### What to produce:
Please return every line of the records below that contains the word "agent".

═════ Extracted material

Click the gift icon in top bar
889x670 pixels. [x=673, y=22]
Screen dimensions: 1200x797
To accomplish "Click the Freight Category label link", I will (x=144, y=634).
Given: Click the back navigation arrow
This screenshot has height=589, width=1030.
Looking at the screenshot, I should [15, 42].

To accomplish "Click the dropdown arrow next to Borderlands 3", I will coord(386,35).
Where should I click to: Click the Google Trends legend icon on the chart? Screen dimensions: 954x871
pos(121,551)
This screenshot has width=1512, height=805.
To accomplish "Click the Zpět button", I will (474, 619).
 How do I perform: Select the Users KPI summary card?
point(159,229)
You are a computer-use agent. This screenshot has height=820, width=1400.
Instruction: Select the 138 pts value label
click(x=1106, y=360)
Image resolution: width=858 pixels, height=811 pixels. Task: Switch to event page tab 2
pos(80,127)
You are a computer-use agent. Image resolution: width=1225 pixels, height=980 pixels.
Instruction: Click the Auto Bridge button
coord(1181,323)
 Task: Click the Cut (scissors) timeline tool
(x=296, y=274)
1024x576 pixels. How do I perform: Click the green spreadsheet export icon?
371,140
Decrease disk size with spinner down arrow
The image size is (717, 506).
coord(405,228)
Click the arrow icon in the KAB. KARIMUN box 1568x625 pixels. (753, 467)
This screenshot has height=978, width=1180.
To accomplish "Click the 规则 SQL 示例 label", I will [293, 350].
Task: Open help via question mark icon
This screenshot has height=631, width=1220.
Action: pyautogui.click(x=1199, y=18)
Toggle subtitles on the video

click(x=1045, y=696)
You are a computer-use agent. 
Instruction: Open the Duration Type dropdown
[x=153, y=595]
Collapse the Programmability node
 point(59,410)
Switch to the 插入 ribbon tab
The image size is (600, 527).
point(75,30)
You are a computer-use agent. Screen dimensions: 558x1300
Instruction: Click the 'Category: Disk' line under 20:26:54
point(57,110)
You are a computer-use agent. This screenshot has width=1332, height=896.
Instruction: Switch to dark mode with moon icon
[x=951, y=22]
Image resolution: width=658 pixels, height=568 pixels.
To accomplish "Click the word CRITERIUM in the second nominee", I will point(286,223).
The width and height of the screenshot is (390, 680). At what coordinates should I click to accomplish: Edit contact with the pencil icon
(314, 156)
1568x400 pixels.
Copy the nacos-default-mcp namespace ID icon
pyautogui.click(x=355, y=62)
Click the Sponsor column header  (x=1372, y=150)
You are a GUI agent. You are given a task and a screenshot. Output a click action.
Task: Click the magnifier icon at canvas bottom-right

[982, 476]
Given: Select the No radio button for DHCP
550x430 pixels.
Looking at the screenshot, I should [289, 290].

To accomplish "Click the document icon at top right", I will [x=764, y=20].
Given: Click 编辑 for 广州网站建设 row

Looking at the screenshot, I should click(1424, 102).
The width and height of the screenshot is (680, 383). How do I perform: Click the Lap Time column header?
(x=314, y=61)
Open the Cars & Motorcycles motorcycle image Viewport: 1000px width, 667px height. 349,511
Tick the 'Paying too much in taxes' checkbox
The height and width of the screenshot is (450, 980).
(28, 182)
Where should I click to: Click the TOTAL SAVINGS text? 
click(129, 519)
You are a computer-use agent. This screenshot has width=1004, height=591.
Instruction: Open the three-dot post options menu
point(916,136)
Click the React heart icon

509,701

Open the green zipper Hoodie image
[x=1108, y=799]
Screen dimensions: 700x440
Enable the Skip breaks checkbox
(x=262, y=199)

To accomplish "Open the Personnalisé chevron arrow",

══════════

### Solution:
You are a computer-use agent. This screenshot has height=820, width=1400.
You are a computer-use agent. Image resolution: width=1225 pixels, height=980 pixels.
You are a computer-use agent. 
You are a computer-use agent. Screen dimensions: 558x1300
You are a computer-use agent. This screenshot has width=1332, height=896.
You are a GUI agent. You are given a task and a screenshot. Output a click action.
You are a computer-use agent. This screenshot has width=1004, height=591.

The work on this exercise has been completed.